Another potential and potent reason for its newsworthiness has to do with an additional theme that connects Kroc to the present day: the arrival of a hectoring, fast-food-loving salesman into the highest seat of power. “However decent the director’s original intentions, The Founder emerges as the first Trumpist film of the new era,” wrote The New Yorker’s Anthony Lane in his review. Another entry from Flavorpill is entitled “I Dare You to Watch ‘The Founder’ Without Thinking About Trump.” That The Founder’s release date switched twice before it was finally slated for wide release on Inauguration Day only fuels this theory.

For its part, The Founder could also be accused of dropping a few breadcrumbs that might generate connections between Kroc and Trump. Early in the film, Kroc ends a long day on the road in a motel room where he sits with a tumbler of Early Times whiskey and listens to an audio recording of a fictional book called “The Power of the Positive” by a fictional author named Dr. Clarence Floyd Nelson. The book is a very unsubtle homage to “The Power Of Positive Thinking,” a self-help manifesto that spent several years on bestseller lists following its release in 1952 and, as Gwenda Blair at Politico noted last year, was a fixture in the Trump household. The book’s author, Dr. Norman Vincent Peale, even officiated Trump’s wedding to his first wife Ivana.

And though Kroc could be both self-aware and self-lacerating, it’s easy to imagine that the two thrice-married billionaires would certainly share affinities, including political philosophies. “It’s true that it would be hard to start a business like McDonald’s today, with all the interference you’d get from the government and the unions,” Kroc told People in 1975. More than 40 years later, these remarks don’t drift far from the tenor of comments made by Trump on the campaign trail or statements given by Andy Puzder, Trump’s nominee to the lead the Department of Labor, who currently serves as the CEO of Carl’s Jr./Hardee’s burger chains.

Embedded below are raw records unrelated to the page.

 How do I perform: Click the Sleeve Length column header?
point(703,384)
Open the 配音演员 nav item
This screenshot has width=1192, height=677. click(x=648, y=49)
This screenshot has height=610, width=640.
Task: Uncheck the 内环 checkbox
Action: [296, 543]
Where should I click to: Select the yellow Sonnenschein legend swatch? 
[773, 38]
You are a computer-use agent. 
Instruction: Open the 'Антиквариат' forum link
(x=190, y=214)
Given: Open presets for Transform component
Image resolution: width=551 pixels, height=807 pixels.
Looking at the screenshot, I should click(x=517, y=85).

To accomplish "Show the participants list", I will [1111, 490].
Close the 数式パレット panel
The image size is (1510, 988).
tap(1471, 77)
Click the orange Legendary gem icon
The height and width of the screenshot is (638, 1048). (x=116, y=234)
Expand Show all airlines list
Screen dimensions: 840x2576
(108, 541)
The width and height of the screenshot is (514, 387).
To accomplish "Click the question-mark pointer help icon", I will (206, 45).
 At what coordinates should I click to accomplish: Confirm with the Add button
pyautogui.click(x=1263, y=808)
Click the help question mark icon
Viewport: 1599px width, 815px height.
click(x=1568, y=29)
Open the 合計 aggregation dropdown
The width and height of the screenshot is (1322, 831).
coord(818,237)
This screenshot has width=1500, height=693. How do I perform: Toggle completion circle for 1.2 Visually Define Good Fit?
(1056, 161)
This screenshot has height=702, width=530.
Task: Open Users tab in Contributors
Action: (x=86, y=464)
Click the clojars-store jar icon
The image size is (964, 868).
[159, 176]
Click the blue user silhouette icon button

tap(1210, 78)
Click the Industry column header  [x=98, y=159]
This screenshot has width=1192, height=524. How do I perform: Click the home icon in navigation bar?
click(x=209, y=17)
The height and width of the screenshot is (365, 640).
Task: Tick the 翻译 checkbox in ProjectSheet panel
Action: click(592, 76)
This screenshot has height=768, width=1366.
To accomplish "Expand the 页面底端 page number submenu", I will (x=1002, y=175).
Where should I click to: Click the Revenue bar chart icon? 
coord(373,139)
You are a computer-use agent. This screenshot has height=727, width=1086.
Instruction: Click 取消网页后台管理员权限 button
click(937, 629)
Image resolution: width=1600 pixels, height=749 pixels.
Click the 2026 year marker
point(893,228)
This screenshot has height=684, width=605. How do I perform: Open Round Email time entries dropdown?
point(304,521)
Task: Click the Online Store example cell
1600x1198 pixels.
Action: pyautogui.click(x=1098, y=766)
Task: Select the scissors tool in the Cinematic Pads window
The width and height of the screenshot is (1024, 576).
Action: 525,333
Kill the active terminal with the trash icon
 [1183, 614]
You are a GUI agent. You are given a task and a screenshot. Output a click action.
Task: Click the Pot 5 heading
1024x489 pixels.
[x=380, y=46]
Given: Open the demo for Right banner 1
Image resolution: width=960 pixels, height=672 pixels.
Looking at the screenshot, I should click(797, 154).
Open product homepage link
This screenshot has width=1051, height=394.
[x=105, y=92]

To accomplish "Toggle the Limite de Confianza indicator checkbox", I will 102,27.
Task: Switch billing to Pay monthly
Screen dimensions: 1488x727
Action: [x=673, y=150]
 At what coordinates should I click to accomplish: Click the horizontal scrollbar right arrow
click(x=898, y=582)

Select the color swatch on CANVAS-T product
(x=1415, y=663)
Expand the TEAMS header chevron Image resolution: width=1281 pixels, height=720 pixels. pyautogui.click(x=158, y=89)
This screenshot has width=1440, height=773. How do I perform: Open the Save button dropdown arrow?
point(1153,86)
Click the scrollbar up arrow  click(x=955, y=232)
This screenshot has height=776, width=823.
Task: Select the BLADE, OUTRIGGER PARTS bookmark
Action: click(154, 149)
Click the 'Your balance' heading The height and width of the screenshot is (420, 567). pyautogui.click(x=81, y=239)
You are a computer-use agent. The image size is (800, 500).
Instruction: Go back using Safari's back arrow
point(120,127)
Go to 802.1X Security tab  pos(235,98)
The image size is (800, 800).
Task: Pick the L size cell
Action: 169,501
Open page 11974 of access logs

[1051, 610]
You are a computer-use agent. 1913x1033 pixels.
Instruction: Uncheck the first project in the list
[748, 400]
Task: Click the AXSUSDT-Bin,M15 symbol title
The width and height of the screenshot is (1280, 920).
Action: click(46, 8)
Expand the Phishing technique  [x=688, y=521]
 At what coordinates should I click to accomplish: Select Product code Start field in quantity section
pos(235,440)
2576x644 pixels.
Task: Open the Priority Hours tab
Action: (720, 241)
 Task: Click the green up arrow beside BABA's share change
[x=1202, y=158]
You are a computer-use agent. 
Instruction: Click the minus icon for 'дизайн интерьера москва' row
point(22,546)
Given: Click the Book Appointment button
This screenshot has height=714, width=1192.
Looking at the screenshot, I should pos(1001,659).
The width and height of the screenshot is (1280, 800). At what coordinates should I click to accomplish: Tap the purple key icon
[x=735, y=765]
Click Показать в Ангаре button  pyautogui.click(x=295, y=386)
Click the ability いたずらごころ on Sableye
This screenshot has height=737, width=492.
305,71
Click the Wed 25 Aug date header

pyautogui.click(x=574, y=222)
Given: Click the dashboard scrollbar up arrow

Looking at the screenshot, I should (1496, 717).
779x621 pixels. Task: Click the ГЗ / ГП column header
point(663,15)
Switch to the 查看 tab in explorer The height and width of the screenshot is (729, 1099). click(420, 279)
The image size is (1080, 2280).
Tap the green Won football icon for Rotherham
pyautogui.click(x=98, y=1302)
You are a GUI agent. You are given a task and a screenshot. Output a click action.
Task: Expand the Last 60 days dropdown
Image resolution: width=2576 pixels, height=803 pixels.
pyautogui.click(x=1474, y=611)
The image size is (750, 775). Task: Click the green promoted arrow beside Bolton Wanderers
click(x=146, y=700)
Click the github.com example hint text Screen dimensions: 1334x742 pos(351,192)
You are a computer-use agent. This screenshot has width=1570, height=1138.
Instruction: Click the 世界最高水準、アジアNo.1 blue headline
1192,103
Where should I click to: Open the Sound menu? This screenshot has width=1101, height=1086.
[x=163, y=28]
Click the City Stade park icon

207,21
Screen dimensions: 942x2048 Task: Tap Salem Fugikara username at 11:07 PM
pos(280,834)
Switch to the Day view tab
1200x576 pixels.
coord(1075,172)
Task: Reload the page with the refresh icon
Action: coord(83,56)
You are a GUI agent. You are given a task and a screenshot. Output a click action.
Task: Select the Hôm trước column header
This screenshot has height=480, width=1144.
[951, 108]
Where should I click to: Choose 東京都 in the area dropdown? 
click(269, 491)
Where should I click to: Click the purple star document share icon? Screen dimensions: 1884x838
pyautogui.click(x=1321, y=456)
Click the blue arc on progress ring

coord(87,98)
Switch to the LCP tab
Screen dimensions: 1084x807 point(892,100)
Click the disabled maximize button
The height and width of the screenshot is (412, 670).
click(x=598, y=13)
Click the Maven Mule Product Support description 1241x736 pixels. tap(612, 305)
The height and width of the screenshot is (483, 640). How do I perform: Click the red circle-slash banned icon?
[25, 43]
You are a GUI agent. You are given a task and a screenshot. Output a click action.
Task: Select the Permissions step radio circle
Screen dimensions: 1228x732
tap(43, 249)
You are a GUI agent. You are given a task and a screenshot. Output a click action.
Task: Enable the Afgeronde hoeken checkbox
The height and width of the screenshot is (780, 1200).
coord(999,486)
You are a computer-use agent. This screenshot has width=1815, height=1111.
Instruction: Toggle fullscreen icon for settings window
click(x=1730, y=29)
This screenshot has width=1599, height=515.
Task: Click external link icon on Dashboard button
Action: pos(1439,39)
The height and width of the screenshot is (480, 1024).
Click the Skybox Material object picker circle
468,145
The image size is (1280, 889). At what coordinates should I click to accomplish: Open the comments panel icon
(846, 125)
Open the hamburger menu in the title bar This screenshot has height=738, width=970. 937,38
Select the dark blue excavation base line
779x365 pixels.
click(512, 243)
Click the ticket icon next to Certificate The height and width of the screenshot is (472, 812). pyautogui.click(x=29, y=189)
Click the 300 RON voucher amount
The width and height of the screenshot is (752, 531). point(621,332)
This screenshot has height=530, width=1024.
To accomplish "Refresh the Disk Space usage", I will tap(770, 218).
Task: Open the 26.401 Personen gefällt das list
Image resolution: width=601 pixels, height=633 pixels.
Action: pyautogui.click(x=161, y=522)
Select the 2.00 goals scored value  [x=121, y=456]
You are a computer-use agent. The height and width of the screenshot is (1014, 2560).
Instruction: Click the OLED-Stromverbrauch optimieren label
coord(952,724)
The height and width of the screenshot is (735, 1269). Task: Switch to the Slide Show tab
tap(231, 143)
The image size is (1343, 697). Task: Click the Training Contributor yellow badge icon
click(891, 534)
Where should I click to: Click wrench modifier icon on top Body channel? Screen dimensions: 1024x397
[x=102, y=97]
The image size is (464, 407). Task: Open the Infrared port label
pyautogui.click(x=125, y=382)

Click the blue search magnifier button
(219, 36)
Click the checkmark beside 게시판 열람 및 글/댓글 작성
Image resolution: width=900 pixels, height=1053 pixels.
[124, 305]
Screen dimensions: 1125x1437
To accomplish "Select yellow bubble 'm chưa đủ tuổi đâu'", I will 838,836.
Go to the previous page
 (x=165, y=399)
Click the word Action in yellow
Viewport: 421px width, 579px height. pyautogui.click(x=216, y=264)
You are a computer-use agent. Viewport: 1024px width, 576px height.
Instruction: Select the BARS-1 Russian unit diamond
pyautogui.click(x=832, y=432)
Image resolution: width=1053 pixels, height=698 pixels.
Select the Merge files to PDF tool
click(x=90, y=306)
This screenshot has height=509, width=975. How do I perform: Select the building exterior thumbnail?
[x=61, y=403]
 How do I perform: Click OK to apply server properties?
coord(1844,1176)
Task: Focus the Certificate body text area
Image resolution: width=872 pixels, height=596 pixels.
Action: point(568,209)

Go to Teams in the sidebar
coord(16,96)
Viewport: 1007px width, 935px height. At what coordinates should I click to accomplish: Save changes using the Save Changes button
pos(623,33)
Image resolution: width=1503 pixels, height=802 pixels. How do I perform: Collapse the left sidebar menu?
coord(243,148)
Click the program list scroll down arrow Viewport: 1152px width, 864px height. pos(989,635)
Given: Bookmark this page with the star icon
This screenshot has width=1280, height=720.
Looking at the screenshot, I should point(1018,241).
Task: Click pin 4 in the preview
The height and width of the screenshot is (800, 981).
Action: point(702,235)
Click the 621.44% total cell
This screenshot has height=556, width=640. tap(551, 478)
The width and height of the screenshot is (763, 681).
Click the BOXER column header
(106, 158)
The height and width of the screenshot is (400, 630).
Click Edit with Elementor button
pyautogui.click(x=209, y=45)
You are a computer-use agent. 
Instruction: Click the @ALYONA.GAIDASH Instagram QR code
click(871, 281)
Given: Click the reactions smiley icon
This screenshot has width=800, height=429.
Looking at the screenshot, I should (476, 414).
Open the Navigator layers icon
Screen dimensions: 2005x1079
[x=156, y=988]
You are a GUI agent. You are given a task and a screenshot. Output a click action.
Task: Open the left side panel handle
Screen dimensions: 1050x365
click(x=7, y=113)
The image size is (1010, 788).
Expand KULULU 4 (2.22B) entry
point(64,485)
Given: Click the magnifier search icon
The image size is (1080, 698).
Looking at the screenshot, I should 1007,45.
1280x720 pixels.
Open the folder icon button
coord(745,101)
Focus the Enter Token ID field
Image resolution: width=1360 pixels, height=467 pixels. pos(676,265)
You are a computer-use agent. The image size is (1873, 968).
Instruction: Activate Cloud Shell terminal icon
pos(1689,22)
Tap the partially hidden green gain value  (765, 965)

Kroc’s tale of individual triumph is tightly wrapped within a context of collective destiny. Millions yearn for Kroc’s America even as many others despise what it has wrought. McDonald’s may not be a perfect token for a divided country, the shredded faith in its institutions, how it’s changed, or what truth its can-do ethos still offers, but it’s not a bad place to stop for lunch along the way.